By Innocent Onoja, US
Commonwealth women’s affairs ministers will assemble in Nairobi on 19 and 20 September for their triennial meeting to consider a robust strategy to achieve gender equality goals in all 53 member countries by 2030.
The strategy will include provisions to help increase women’s access to leadership, to achieve a minimum number of years of free quality education, to boost family planning and health services and to ensure legal protection from violence.
This will be the 12th Women’s Affairs Ministers Meeting, which will be chaired by Margaret Kobia, Cabinet Secretary of Kenya’s Ministry of Public Service, Youth and Gender. Ministers and senior officials will discuss topical issues hampering women’s progress, including sexual and reproductive health rights and anti-discriminatory laws in the economic sector.
Commonwealth Secretary-General Patricia Scotland said: “The meeting is an immensely valuable opportunity for our member countries collectively to monitor and evaluate progress towards achieving Commonwealth priorities on gender equality and attainments under Sustainable Development Goal 5 and related national or regional commitments.
“Recommendations and decisions made by ministers at the meeting will help to shape innovative Commonwealth approaches to accelerate gender equality, which is such a vital part of the 2030 Agenda for Sustainable Development.
“Assessing progress is particularly important as we prepare for the 25th anniversaries of the International Conference on Population and Development and the adoption of the Beijing Declaration and Platform for Action.”
Ministers will be presented with a summary on the status of gender equality in the Commonwealth in four priority areas: women in leadership, women’s economic empowerment, ending violence against women and girls, and gender and climate change.
The summary reveals ‘impressive improvements’ in areas such as maternal health, primary education and women’s participation in the workforce. However, in some domains, women’s status has remained ‘stagnant or even declined’. It indicates that in 13 Commonwealth countries, the significant marker of 30 per cent or more women in parliament has been achieved, plus gender parity in primary school enrolments is close to being attained.
Professor Kobia said: “This meeting provides a platform to strategise on emerging gender issues by examining critical areas that still require further attention; share experiences and lessons learned; and forge common positions for accelerating gender equality and empowerment of women and girls.”
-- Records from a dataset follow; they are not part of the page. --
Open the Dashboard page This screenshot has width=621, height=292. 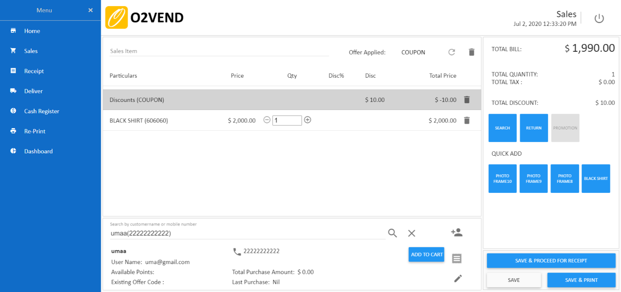pos(39,151)
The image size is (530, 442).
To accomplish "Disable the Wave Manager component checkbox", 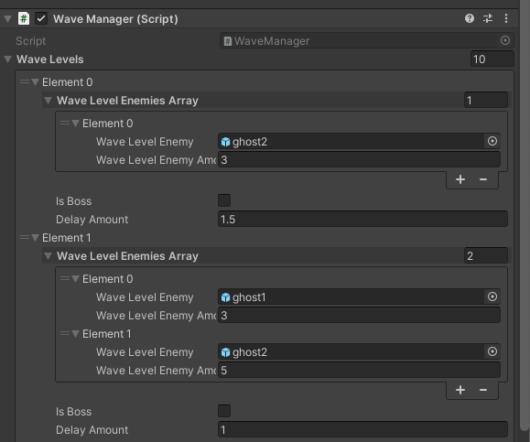I will (x=41, y=18).
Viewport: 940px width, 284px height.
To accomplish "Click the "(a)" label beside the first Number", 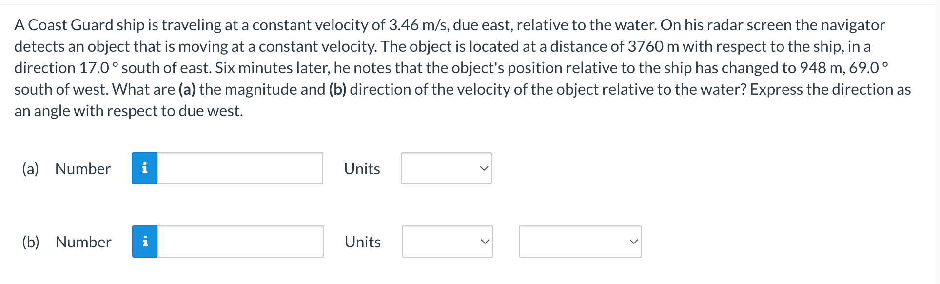I will pyautogui.click(x=30, y=169).
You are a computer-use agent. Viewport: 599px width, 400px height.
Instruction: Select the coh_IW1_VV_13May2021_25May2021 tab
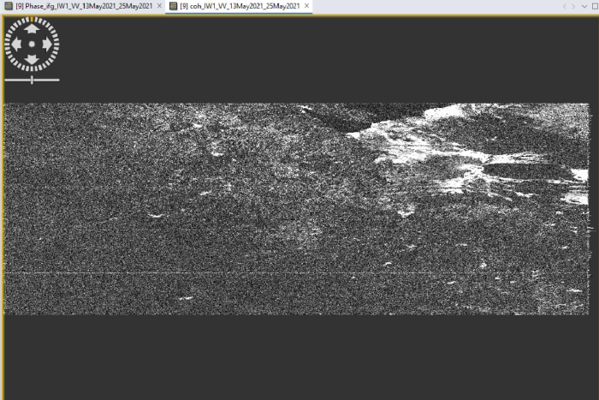coord(240,6)
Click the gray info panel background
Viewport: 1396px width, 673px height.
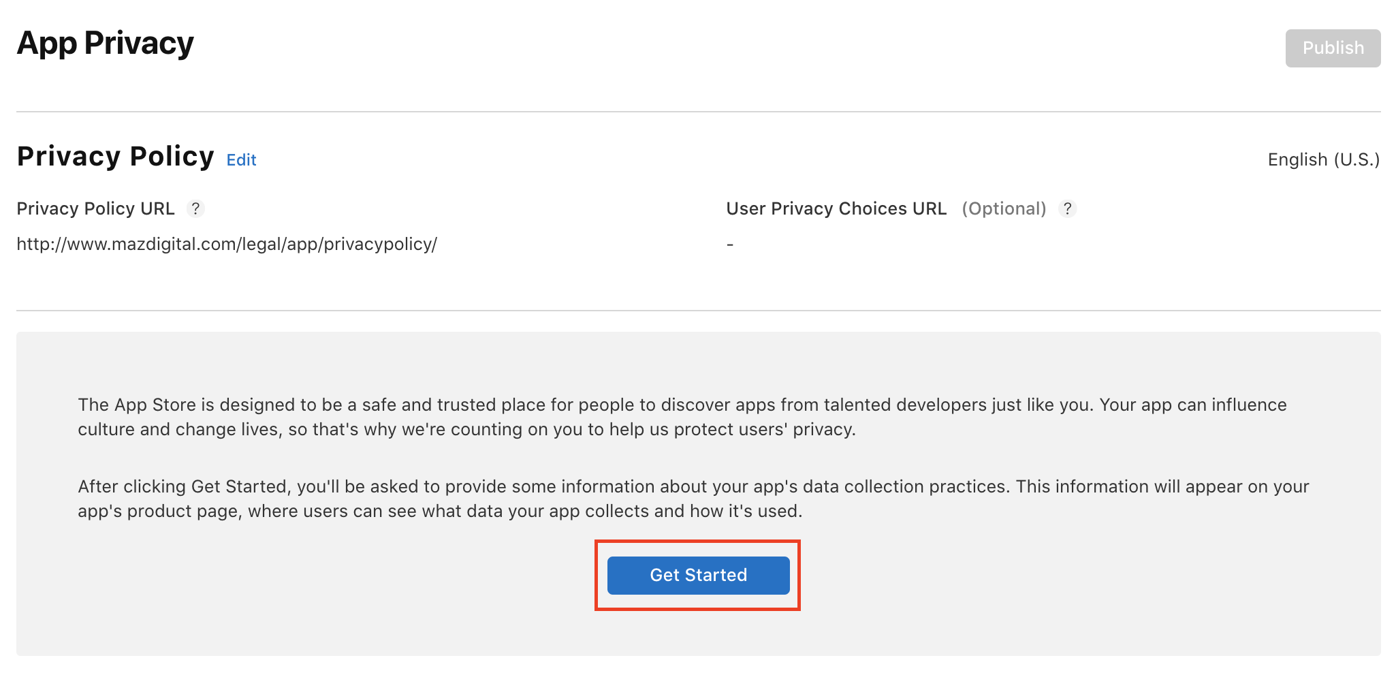[699, 361]
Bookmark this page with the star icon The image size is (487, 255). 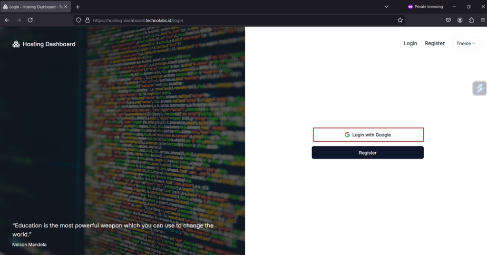click(x=400, y=20)
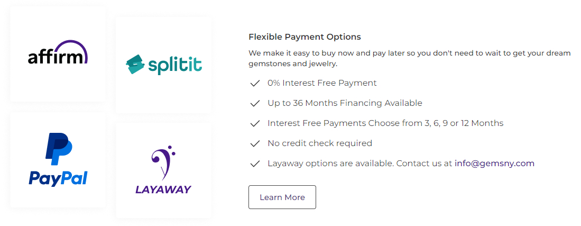Open the Learn More button

[282, 197]
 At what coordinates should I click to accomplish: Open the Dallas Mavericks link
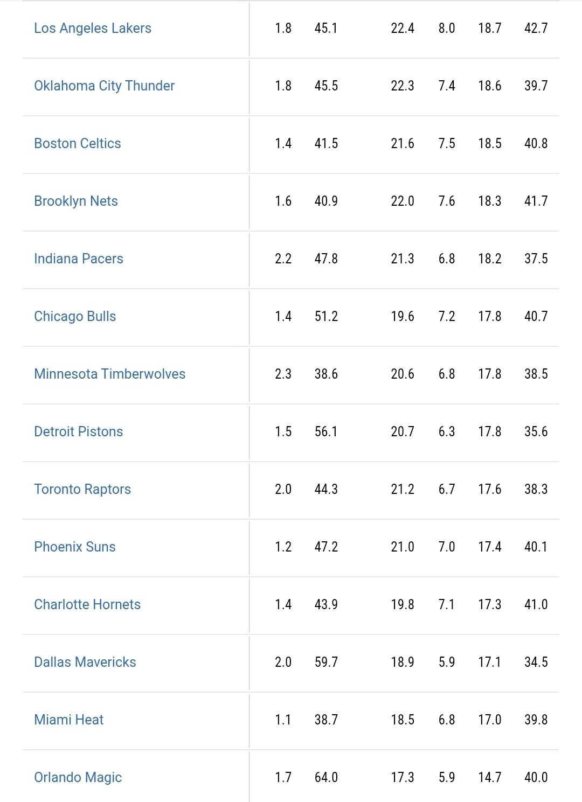pyautogui.click(x=85, y=662)
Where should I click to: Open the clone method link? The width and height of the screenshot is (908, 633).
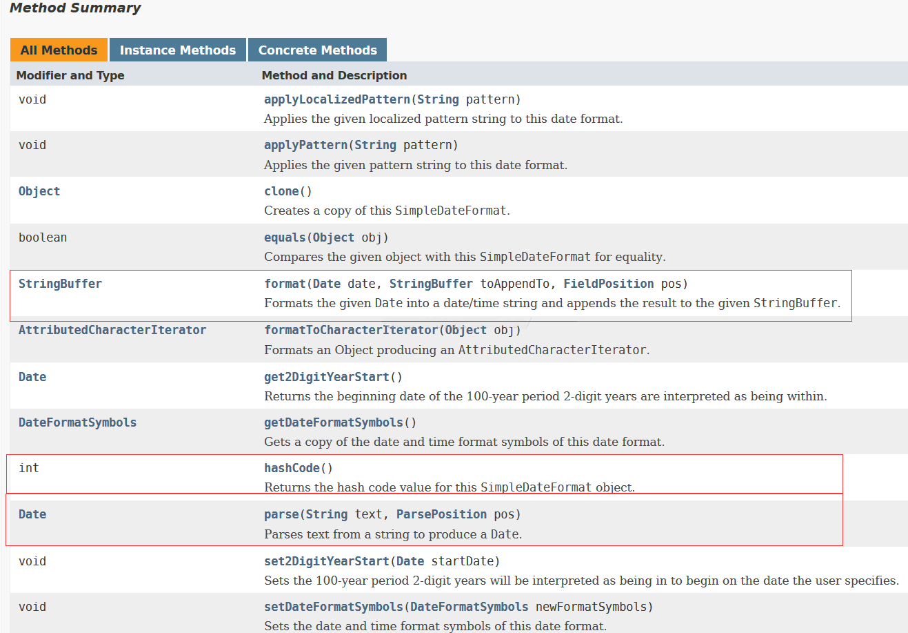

On 19 September, the Secretary-General will launch the Case Law Handbook on Violence Against Women and Girls in Commonwealth East Africa. The publication is designed to enhance the capacity of judicial officers to proactively protect the rights of women and girls in Kenya, Rwanda, Tanzania and Uganda.
Amelia Kinahoi Siamomua, head of gender at the Commonwealth, said: “It has been a quarter-century since the adoption of the 1995 Beijing Platform for Action. 2020 will continue a process initiated in that year at all levels, to reflect on some of the unfinished and new business in the global agenda for gender equality and women’s rights.
“The meeting provides that platform for the Commonwealth to reflect on what has worked and what needs to accelerate to reduce gender, race, and other inequalities. All women and girls in the Commonwealth matter.”
Ahead of the meeting, a civil society roundtable and a senior officials meeting will be held from 16-18 September, conclusions of which will be presented to the ministers.